When an insurance company seeks to purchase reinsurance, it often seeks to evaluate the creditworthiness of the reinsurer counterparties with whom it might do business. This process often entails having an internal company credit risk committee that decides, based upon various credit risk factors, which reinsurer counterparties are “approved” for transacting reinsurance business; other reinsurers are labeled “not approved.” Then, internal compliance ensures that all reinsurance business transacts only with approved reinsurers. By prudently restricting the list of reinsurers with which it transacts business, the company attempts to contain reinsurance credit risk to an acceptably low level. Ultimately, “the ‘approved list of reinsurers’ at most primary insurers remains among the most important and inviolable guides for cedent underwriter behavior” (Conning Research and Consulting 2012, 65).
There are many variations on this theme of an approved list. For example, a company might have a separate approved list of reinsurers for short-tail business, such as property catastrophe business, and a different list of approved reinsurers for long-tail excess of loss casualty business. Or, a company might have several categories, such as “approved,” “not approved,” and “it depends.” In general, these variations do not materially affect our discussion.
In addition to evaluating reinsurers based on general creditworthiness, companies also typically monitor their accumulated amount of credit risk exposure to any individual approved reinsurer. If a property-casualty insurance company accumulates, through various reinsurance agreements, a significant amount of exposure to a particular reinsurer, this exposure may encroach upon a previously defined risk limit set by the company. As a result, the company may choose to disfavor or even bar the particular reinsurer from further transacting business with it, even if the reinsurer would otherwise be creditworthy.

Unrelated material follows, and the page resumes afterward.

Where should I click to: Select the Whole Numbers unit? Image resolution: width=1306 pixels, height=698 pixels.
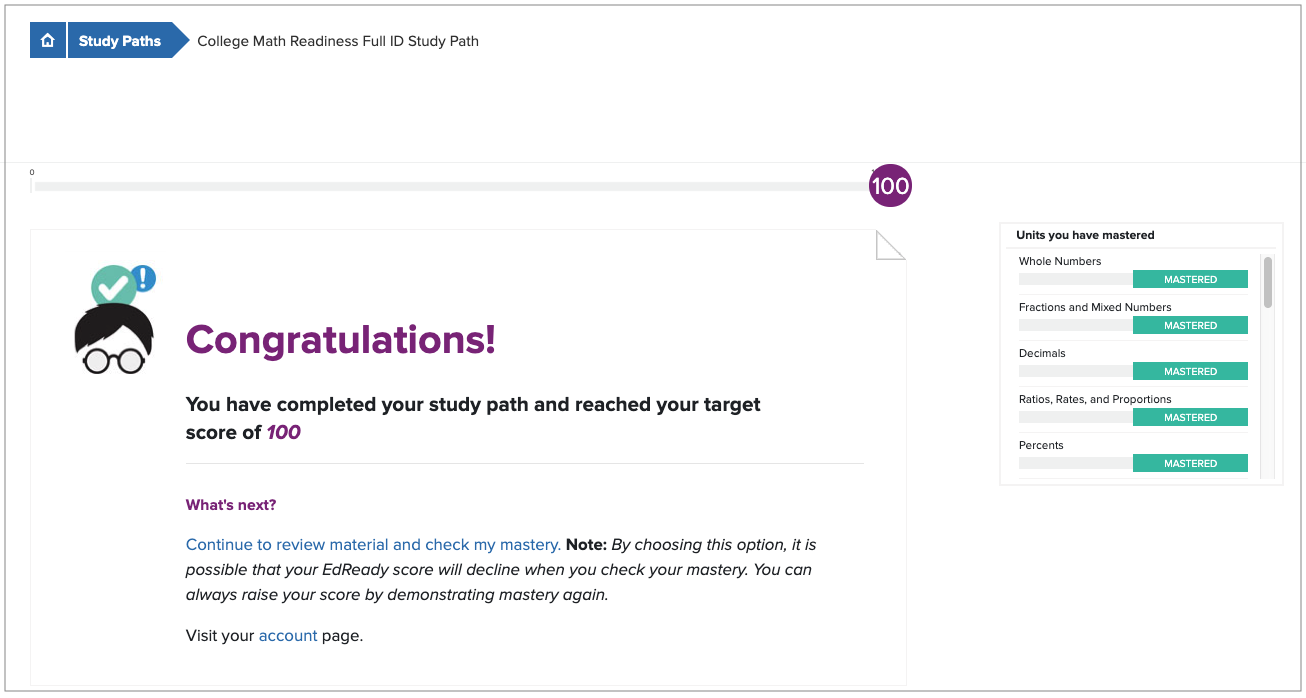coord(1060,261)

Finally, companies manage reinsurance credit risk by sometimes requiring counterparty reinsurers to “collateralize.” The reinsurer can post collateral for the full amount of the reinsurance limit, but typically, rather than actually posting collateral, the reinsurer will pay for a letter of credit (LOC) from its bank, which serves as a guarantee that the reinsurer will pay its obligations. Historically, companies have required collateralization for reinsurance recoverables from foreign (“alien”) reinsurers. This practice was related to statutory accounting of the reinsurance recoverables rather than a specific determination related to credit risk management, and recent reforms are transforming this area of practice. In general, the recent reforms seem likely to make the use of collateral in these situations much less prevalent than in prior decades. Meanwhile, in most other situations that do not involve a foreign reinsurer, primary companies typically require reinsurers to collateralize only when there appears to be a significantly greater credit risk than usual.[1] Therefore, despite the occasional use of collateral to reduce credit risk, in many situations collateral is not used and reinsurance credit risk remains.
2.2. Drawbacks of current practices for managing reinsurance credit risk
Given the complex process of buying reinsurance and given the variation of practices across companies, are there any general observations one can make about these common practices for handling reinsurance credit risk? I believe that one can identify three disadvantages of common practice.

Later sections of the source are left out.